- **PROBLEMS AND TASKS**:
**1)** In the article about Chelsea van Wyk, rewrite the passage that begins at the words "Audi vehicle technician" and stops after "driver assist systems.", swapping "engine mechanics" for "engine repair".
**2)** According to the article about Chelsea van Wyk, how many days of training does the Audi Master Technician Certification involve?

- **EXCERPTED PASSAGE**:
▼▼▼

Audi vehicle technician Chelsea van Wyk, 25, has racked up an impressive achievement at an early stage of her career, qualifying as the first woman Audi Master and Diagnostic Technician in South Africa.
The Audi Master Technician Certification is an intense programme involving 52 days of training over four to five years, covering engine mechanics, engine management, transmission, air-conditioning, running gear and driver assist systems.
Van Wyk works at the Audi Somerset West Dealership, where she has won the respect of her colleagues with her positive attitude, hard work and her dedication to her craft.
Van Wyk grew up in Eersterivier, where she attended Malibu High School, a short drive from the Dealership where she now works. She says she fell into the motor industry when she came across an application for a mechanical internship and applied on a whim. She says she fell into the field.
“I just took a chance, and I’m so glad I did.”
Of her new role, Van Wyk says, “an Audi Master and Diagnostic Technician is a technical expert in their field. They should be able to answer any queries a customer might have about their vehicle and also assist colleagues in the workshop with any challenges. I look forward to applying my new knowledge for the Dealership and for our clients.”
As the first woman Audi Master and Diagnostic Technician in the country, Van Wyk agrees that hers is an unconventional field for a woman, but she knows she contributes on par to any of her male counterparts and colleagues.
“I was a tomboy in my school years, and I always had male friends,” she says. “I’m comfortable being surrounded by men in the workshop. You need a bit of a thick skin at times, but it’s easy to handle. There are different personalities in every work environment, and the workshop is no different.
I’ve never been judged or marginalised in the workplace. We have an amazing work environment, where there is a clear acceptance of women’s abilities. Now I have the qualification to back that up.”
Van Wyk’s success – reaching the optimum technical qualification within seven years of starting at the company – is a living expression of the Audi principles of progress and forging one’s own path.
“Chelsea’s achievement is impressive,” said Chrystal Christian, Head of Training and Customer Experience Centre at Audi South Africa.
“Only around 60% of Audi technicians who complete the programme eventually reach the certification stage. Chelsea’s master technician qualification will make her highly sought after in the automotive industry. We are extremely proud of her achievement, and she is a great representation towards Audi’s Vorsprung values.”
Van Wyk studied for her Audi Master and Diagnostic Technician courses while pregnant with her first child – Emma (now four months old) – and also recently got married. She returns from maternity leave freshly qualified and ready to keep making a difference for Audi customers within the Audi Aftersales and Servicing environment.
“I can’t wait to get back to work,” she says. “Since becoming a technician, Audi is all I’ve known. I’ve grown to love the technology and the way the company does things. There’s so much structure to everything. I’ve learned that systems are as important as the actual knowledge.”
Van Wyk says her favourite vehicle is the 4.0 twin turbo Audi RS 7, but that she enjoys working on all types of cars. “I love working on every one of the Audi models. Each make, and model differs, and that keeps me interested in learning more about them.”

▲▲▲

- **INFORMATION SUPPLIED**:
▼▼▼

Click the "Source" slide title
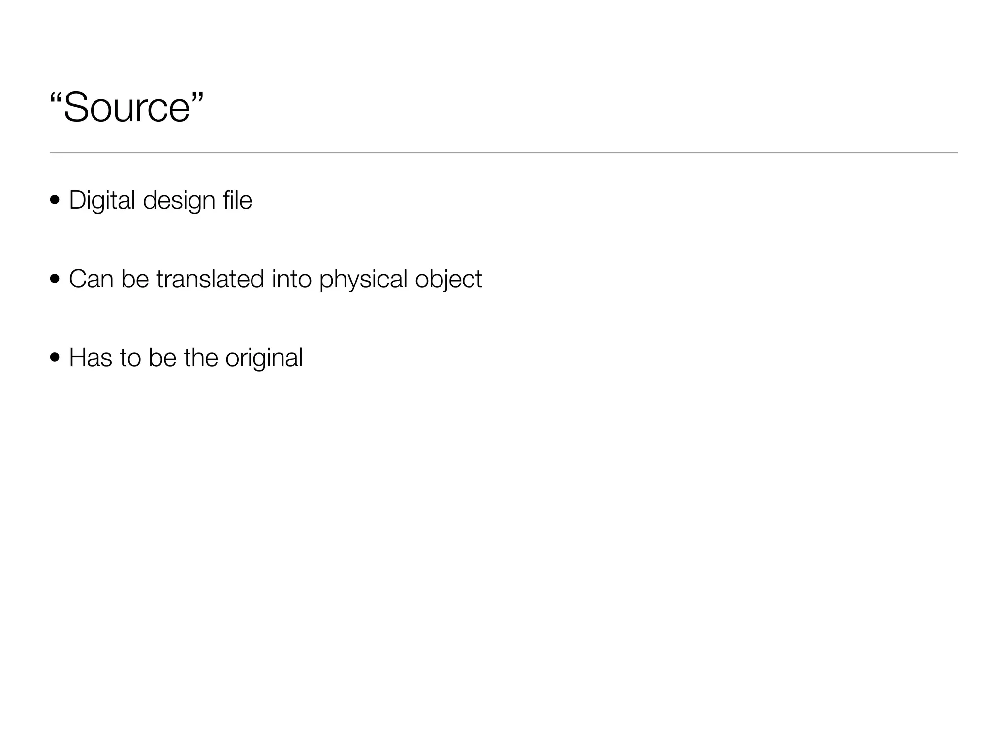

▲▲▲

- **RESULTS FOR EACH TASK**:
**1)**
Audi vehicle technician Chelsea van Wyk, 25, has racked up an impressive achievement at an early stage of her career, qualifying as the first woman Audi Master and Diagnostic Technician in South Africa.
The Audi Master Technician Certification is an intense programme involving 52 days of training over four to five years, covering engine repair, engine management, transmission, air-conditioning, running gear and driver assist systems.

**2)** It involves 52 days of training over four to five years.